Translating Matt Magee's Visual Language

Matt Magee. Photo by Scott Baxter.
Matt Magee. Photo by Scott Baxter.

Artist Matt Magee works methodically. He keeps notebooks with thumbnail sketches and lists of words which inform the images he makes. Often when playing with a word, Magee will arrive at an image. Finding connections between the verbal and the visual is his modus operandi.

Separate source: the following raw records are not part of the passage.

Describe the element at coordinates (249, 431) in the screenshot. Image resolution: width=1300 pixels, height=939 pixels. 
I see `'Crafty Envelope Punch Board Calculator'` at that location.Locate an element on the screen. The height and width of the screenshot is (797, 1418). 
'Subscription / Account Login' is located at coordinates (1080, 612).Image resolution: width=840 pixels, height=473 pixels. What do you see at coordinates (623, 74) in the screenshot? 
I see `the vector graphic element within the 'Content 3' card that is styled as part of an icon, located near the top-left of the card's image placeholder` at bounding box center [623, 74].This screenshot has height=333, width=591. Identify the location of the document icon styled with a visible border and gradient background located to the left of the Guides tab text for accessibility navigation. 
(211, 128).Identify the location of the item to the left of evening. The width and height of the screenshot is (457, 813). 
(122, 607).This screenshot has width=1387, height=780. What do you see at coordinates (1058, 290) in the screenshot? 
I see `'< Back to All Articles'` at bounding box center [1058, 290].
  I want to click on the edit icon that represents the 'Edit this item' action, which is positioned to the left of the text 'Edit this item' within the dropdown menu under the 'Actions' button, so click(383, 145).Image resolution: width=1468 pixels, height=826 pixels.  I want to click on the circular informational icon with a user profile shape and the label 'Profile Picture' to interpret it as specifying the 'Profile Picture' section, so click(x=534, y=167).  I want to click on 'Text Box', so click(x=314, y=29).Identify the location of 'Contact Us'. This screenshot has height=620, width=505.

In Magee’s work, convergences of languages occur across time and space. His eyes translate the geometries of airport terminals into pictographs. A “line of pebbles” into “a stroke of paint,” representing “the same intuitive gesture” (his words). Ultimately, Magee’s work evinces a language's forms, rhythms, conventions. He invests in our systems of communication and explodes them for the viewer.

Magee's Receipt, 2016.

Magee’s brand of minimalism is intimate and warm rather than cold. Ovoids and crescents—voids—appear anew, crafted to narrate a personal cosmology. Magee’s sophisticated lexicon consists of symbols both invented and appropriated. He describes himself as “a scavenger and archivist” whose paintings are “based on systems of randomness and order.” The letter U becomes You. Rows of js, rose of jays. Word play derives from a fascination with verbal acuity and his time studying Rauschenberg as the artist’s archivist and jack of all trades.

In his New York Times article “Hunting for the Origins of Symbolic Thought,” Ferris Jabr looks at the relationship between symbols and tools, concluding that symbols are tools: “Rather than directly changing the world around us, symbols change the way we perceive it. They extend not our bodies, but our minds.” Magee’s semiotics function in this way, pushing us beyond ourselves, to the ineffable and unmined.

Magee's Greentext, 2010.

Collapsing the mundane with the sublime is a gesture which often appears in his work. Receipt (2016), for instance, elevates a commonplace language into abstraction. Referencing a blurry receipt Magee once received, the small slip is magnified under the artist’s lens. The work breathes an invented punctuation, an intuitive language discovered while completing some rote task.

My favorite piece of his is Greentext (2010). Here kelly green seismic waves glide across the page, emitting a gentle frequency. These waves can be read from left to right or right to left, a visual palindrome. This bidirectionality in particular turns conventional reading norms on their head: a paragraph plays out, defying our instincts. And this is exactly how Magee’s work should be consumed: by a reading of resonant beautiful objects. He notes: “When asked what her work was about, Agnes Martin said ‘beauty.’”

Magee is the recipient of Phoenix Art Museum’s Arlene and Morton Scult Award (among others) and is currently showing work at the museum until November 4. He also has a host of solo shows coming up at inde/jacobs in Marfa in the fall of 2019, and at Etherton Gallery in Tucson and Wilson Stephens & Jones in London both in March. Take one of these opportunities to read the work.